Data for this exercise >>
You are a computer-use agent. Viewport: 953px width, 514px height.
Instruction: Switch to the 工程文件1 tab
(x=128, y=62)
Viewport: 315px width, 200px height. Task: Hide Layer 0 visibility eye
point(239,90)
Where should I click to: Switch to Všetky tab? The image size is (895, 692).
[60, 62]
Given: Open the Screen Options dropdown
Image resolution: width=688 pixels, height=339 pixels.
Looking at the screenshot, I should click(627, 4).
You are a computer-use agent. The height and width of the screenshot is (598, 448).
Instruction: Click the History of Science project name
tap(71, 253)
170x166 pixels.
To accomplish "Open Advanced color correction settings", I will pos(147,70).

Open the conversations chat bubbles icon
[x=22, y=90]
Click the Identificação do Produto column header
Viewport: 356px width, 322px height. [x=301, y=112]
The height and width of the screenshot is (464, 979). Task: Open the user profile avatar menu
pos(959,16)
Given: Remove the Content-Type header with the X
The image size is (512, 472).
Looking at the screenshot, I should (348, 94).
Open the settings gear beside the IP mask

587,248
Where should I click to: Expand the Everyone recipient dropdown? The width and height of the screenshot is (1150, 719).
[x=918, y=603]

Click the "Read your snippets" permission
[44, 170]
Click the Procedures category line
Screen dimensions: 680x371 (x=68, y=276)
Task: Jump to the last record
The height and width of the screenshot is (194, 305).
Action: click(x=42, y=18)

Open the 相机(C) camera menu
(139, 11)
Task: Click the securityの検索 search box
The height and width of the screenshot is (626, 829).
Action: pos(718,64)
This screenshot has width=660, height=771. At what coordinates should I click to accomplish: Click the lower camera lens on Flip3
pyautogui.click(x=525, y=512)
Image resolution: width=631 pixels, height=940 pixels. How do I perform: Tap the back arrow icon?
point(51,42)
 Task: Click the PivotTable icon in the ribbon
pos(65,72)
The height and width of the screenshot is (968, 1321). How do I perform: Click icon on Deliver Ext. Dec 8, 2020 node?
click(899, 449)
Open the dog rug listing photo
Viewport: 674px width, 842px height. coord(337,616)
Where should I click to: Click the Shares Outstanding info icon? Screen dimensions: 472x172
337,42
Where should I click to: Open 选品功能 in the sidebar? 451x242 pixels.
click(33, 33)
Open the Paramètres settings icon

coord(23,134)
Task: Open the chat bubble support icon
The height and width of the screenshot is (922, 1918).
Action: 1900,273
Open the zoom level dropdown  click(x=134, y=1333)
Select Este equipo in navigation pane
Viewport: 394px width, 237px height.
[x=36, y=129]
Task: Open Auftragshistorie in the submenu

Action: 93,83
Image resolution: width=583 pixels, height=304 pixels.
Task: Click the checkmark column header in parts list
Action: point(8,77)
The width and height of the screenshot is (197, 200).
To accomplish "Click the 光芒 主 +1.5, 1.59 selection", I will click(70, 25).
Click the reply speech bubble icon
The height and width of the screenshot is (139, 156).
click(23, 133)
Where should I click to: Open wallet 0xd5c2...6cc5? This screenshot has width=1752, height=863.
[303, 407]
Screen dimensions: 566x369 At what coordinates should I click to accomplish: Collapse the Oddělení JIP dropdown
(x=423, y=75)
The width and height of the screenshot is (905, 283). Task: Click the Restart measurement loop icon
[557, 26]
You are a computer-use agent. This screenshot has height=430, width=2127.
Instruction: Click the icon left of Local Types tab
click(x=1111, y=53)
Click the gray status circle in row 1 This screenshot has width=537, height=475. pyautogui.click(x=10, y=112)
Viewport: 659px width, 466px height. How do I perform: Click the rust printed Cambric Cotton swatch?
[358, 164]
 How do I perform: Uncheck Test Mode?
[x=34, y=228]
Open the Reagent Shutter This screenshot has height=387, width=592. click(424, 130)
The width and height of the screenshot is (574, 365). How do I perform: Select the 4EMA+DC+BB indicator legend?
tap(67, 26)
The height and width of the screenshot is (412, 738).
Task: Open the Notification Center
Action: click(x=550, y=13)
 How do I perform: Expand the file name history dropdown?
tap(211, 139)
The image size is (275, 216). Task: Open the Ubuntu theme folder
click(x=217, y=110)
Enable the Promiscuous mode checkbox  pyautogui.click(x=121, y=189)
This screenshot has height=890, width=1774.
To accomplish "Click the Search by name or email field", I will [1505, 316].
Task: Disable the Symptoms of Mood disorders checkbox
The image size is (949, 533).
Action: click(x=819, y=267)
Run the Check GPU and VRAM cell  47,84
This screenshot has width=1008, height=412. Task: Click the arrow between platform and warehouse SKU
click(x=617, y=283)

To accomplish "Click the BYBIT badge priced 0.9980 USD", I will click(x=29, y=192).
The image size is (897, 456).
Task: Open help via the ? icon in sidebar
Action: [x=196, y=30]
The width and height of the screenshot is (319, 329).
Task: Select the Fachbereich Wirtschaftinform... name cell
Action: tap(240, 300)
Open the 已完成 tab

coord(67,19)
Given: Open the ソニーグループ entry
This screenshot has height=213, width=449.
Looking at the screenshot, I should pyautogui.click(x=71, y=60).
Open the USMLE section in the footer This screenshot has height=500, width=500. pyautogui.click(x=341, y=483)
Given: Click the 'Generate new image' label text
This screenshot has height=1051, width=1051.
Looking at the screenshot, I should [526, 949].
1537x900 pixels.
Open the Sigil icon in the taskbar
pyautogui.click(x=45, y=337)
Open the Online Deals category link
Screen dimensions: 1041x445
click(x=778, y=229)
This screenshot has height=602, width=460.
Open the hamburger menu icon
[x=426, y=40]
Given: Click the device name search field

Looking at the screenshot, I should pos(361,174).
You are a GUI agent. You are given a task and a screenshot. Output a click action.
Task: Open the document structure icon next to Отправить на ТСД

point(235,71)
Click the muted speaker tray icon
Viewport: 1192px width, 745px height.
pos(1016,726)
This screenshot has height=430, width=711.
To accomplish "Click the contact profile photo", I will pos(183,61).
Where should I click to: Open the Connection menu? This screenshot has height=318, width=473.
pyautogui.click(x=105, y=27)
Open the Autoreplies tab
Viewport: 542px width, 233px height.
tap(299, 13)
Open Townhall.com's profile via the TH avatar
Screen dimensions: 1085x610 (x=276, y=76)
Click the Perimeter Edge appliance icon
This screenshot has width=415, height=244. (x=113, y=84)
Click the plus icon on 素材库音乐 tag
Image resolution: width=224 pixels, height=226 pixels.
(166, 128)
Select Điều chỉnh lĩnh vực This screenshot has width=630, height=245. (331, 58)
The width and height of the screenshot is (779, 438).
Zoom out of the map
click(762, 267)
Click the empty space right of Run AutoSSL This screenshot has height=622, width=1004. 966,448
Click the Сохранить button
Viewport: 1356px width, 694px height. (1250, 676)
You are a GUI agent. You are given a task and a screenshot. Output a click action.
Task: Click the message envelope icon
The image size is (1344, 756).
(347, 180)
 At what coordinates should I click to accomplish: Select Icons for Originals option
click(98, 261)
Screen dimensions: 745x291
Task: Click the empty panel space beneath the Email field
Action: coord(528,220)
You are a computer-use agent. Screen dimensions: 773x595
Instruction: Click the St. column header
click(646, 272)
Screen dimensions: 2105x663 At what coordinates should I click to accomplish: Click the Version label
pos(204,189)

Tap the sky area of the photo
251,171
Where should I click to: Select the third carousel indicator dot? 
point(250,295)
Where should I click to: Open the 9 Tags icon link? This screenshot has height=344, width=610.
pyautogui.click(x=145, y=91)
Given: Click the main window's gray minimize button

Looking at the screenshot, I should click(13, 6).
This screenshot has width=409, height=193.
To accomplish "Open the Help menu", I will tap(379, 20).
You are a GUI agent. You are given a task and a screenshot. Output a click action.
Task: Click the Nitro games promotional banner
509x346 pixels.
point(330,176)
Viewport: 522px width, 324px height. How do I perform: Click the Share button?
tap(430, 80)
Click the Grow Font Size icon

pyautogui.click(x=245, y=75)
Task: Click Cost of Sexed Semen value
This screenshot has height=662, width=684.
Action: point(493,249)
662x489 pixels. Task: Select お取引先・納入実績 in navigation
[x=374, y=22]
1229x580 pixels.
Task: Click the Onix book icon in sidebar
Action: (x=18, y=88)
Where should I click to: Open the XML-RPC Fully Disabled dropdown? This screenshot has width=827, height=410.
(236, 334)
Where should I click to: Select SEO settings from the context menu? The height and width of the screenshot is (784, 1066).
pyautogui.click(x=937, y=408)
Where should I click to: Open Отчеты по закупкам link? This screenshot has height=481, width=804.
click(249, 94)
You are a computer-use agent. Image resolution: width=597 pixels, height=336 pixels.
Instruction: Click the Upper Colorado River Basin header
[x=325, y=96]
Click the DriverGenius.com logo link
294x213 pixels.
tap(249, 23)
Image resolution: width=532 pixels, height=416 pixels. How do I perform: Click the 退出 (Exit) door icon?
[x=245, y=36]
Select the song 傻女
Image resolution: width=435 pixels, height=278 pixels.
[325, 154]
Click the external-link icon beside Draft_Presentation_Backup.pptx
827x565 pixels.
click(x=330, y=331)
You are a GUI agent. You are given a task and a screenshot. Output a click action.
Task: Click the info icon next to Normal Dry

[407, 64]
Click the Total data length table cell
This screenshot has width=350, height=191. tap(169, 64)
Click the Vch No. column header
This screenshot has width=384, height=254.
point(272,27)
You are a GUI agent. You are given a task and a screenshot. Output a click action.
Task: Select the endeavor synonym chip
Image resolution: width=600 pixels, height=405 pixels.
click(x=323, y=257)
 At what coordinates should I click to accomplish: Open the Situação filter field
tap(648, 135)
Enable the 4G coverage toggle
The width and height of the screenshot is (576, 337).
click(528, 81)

To be done >> Can you lay out the material from the line containing "How do I perform: Expand" through the line containing "pyautogui.click(x=45, y=337)" as a Markdown table with the columns Row and Text, numbering each line and skipping blank ones?

Solution to the problem >>
| Row | Text |
|---|---|
| 1 |  How do I perform: Expand the file name history dropdown? |
| 2 | tap(211, 139) |
| 3 | The image size is (275, 216). Task: Open the Ubuntu theme folder |
| 4 | click(x=217, y=110) |
| 5 | Enable the Promiscuous mode checkbox  pyautogui.click(x=121, y=189) |
| 6 | This screenshot has height=890, width=1774. |
| 7 | To accomplish "Click the Search by name or email field", I will [1505, 316]. |
| 8 | Task: Disable the Symptoms of Mood disorders checkbox |
| 9 | The image size is (949, 533). |
| 10 | Action: click(x=819, y=267) |
| 11 | Run the Check GPU and VRAM cell  47,84 |
| 12 | This screenshot has width=1008, height=412. Task: Click the arrow between platform and warehouse SKU |
| 13 | click(x=617, y=283) |
| 14 | To accomplish "Click the BYBIT badge priced 0.9980 USD", I will click(x=29, y=192). |
| 15 | The image size is (897, 456). |
| 16 | Task: Open help via the ? icon in sidebar |
| 17 | Action: [x=196, y=30] |
| 18 | The width and height of the screenshot is (319, 329). |
| 19 | Task: Select the Fachbereich Wirtschaftinform... name cell |
| 20 | Action: tap(240, 300) |
| 21 | Open the 已完成 tab |
| 22 | coord(67,19) |
| 23 | Given: Open the ソニーグループ entry |
| 24 | This screenshot has height=213, width=449. |
| 25 | Looking at the screenshot, I should pyautogui.click(x=71, y=60). |
| 26 | Open the USMLE section in the footer This screenshot has height=500, width=500. pyautogui.click(x=341, y=483) |
| 27 | Given: Click the 'Generate new image' label text |
| 28 | This screenshot has height=1051, width=1051. |
| 29 | Looking at the screenshot, I should [526, 949]. |
| 30 | 1537x900 pixels. |
| 31 | Open the Sigil icon in the taskbar |
| 32 | pyautogui.click(x=45, y=337) |